• [Work required]:
All of the entries below should be copied exactly as they appear.

• [Stored data entries]:
※

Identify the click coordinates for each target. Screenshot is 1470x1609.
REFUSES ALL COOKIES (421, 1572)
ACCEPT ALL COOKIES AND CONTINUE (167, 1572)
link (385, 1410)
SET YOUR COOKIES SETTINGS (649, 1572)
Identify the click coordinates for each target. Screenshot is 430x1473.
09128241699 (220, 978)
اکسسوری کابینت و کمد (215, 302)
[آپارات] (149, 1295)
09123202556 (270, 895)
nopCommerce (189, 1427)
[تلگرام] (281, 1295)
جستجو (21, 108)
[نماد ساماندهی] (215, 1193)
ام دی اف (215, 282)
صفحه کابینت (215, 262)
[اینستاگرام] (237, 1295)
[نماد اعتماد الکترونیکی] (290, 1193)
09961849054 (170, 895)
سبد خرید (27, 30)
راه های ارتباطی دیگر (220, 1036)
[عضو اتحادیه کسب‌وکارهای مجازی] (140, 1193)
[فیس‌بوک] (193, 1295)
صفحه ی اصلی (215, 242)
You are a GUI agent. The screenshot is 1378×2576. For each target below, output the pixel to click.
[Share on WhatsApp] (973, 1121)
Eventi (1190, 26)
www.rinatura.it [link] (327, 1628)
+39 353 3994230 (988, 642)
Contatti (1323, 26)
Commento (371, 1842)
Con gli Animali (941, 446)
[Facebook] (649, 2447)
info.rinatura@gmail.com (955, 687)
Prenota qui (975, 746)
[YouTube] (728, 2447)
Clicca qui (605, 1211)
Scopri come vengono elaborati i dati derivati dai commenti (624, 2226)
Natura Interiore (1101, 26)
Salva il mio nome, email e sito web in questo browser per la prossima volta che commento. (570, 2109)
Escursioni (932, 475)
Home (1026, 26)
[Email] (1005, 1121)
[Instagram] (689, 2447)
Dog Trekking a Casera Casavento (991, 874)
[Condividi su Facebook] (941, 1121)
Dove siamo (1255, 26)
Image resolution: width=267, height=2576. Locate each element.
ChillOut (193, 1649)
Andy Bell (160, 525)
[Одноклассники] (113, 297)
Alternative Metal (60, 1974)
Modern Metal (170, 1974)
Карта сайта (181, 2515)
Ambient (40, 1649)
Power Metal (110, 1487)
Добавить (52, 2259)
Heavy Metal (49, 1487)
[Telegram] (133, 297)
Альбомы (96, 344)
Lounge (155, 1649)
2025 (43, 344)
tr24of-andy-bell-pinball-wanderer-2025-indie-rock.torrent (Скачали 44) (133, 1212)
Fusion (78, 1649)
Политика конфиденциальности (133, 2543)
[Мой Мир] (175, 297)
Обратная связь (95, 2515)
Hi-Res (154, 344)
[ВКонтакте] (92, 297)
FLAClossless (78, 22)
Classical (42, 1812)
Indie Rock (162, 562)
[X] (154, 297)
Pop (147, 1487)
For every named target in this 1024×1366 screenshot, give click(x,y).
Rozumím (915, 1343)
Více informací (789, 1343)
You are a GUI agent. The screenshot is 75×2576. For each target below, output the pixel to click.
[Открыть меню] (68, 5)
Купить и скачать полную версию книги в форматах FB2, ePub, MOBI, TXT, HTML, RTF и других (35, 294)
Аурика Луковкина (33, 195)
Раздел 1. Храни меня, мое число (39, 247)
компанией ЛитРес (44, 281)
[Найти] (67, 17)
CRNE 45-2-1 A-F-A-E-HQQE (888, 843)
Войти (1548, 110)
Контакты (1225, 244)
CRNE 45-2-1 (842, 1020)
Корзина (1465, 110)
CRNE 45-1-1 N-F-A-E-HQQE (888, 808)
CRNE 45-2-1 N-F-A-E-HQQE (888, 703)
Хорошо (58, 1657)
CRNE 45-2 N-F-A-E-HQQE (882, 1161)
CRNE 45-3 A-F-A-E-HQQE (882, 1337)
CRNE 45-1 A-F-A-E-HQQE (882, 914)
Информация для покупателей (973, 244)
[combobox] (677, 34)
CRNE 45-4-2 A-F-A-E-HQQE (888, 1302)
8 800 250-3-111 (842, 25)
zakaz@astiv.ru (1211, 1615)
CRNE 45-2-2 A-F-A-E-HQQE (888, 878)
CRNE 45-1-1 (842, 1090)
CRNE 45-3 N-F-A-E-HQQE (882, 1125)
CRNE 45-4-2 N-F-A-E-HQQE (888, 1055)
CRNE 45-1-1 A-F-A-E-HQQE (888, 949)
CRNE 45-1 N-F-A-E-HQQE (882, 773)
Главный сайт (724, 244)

※

• [Reply]:
Identify the click coordinates for each target. Screenshot is 1470x1609.
REFUSES ALL COOKIES (421, 1572)
ACCEPT ALL COOKIES AND CONTINUE (167, 1572)
link (385, 1410)
SET YOUR COOKIES SETTINGS (649, 1572)
Identify the click coordinates for each target. Screenshot is 430x1473.
09128241699 (220, 978)
اکسسوری کابینت و کمد (215, 302)
[آپارات] (149, 1295)
09123202556 (270, 895)
nopCommerce (189, 1427)
[تلگرام] (281, 1295)
جستجو (21, 108)
[نماد ساماندهی] (215, 1193)
ام دی اف (215, 282)
صفحه کابینت (215, 262)
[اینستاگرام] (237, 1295)
[نماد اعتماد الکترونیکی] (290, 1193)
09961849054 (170, 895)
سبد خرید (27, 30)
راه های ارتباطی دیگر (220, 1036)
[عضو اتحادیه کسب‌وکارهای مجازی] (140, 1193)
[فیس‌بوک] (193, 1295)
صفحه ی اصلی (215, 242)
You are a GUI agent. The screenshot is 1378×2576. For each target below, output the pixel to click.
[Share on WhatsApp] (973, 1121)
Eventi (1190, 26)
www.rinatura.it [link] (327, 1628)
+39 353 3994230 (988, 642)
Contatti (1323, 26)
Commento (371, 1842)
Con gli Animali (941, 446)
[Facebook] (649, 2447)
info.rinatura@gmail.com (955, 687)
Prenota qui (975, 746)
[YouTube] (728, 2447)
Clicca qui (605, 1211)
Scopri come vengono elaborati i dati derivati dai commenti (624, 2226)
Natura Interiore (1101, 26)
Salva il mio nome, email e sito web in questo browser per la prossima volta che commento. (570, 2109)
Escursioni (932, 475)
Home (1026, 26)
[Email] (1005, 1121)
[Instagram] (689, 2447)
Dog Trekking a Casera Casavento (991, 874)
[Condividi su Facebook] (941, 1121)
Dove siamo (1255, 26)
Image resolution: width=267, height=2576. Locate each element.
ChillOut (193, 1649)
Andy Bell (160, 525)
[Одноклассники] (113, 297)
Alternative Metal (60, 1974)
Modern Metal (170, 1974)
Карта сайта (181, 2515)
Ambient (40, 1649)
Power Metal (110, 1487)
Добавить (52, 2259)
Heavy Metal (49, 1487)
[Telegram] (133, 297)
Альбомы (96, 344)
Lounge (155, 1649)
2025 (43, 344)
tr24of-andy-bell-pinball-wanderer-2025-indie-rock.torrent (Скачали 44) (133, 1212)
Fusion (78, 1649)
Политика конфиденциальности (133, 2543)
[Мой Мир] (175, 297)
Обратная связь (95, 2515)
Hi-Res (154, 344)
[ВКонтакте] (92, 297)
FLAClossless (78, 22)
Classical (42, 1812)
Indie Rock (162, 562)
[X] (154, 297)
Pop (147, 1487)
For every named target in this 1024×1366 screenshot, give click(x,y).
Rozumím (915, 1343)
Více informací (789, 1343)
You are a GUI agent. The screenshot is 75×2576. For each target below, output the pixel to click.
[Открыть меню] (68, 5)
Купить и скачать полную версию книги в форматах FB2, ePub, MOBI, TXT, HTML, RTF и других (35, 294)
Аурика Луковкина (33, 195)
Раздел 1. Храни меня, мое число (39, 247)
компанией ЛитРес (44, 281)
[Найти] (67, 17)
CRNE 45-2-1 A-F-A-E-HQQE (888, 843)
Войти (1548, 110)
Контакты (1225, 244)
CRNE 45-2-1 (842, 1020)
Корзина (1465, 110)
CRNE 45-1-1 N-F-A-E-HQQE (888, 808)
CRNE 45-2-1 N-F-A-E-HQQE (888, 703)
Хорошо (58, 1657)
CRNE 45-2 N-F-A-E-HQQE (882, 1161)
CRNE 45-3 A-F-A-E-HQQE (882, 1337)
CRNE 45-1 A-F-A-E-HQQE (882, 914)
Информация для покупателей (973, 244)
[combobox] (677, 34)
CRNE 45-4-2 A-F-A-E-HQQE (888, 1302)
8 800 250-3-111 (842, 25)
zakaz@astiv.ru (1211, 1615)
CRNE 45-2-2 A-F-A-E-HQQE (888, 878)
CRNE 45-1-1 (842, 1090)
CRNE 45-3 N-F-A-E-HQQE (882, 1125)
CRNE 45-4-2 N-F-A-E-HQQE (888, 1055)
CRNE 45-1-1 A-F-A-E-HQQE (888, 949)
CRNE 45-1 N-F-A-E-HQQE (882, 773)
Главный сайт (724, 244)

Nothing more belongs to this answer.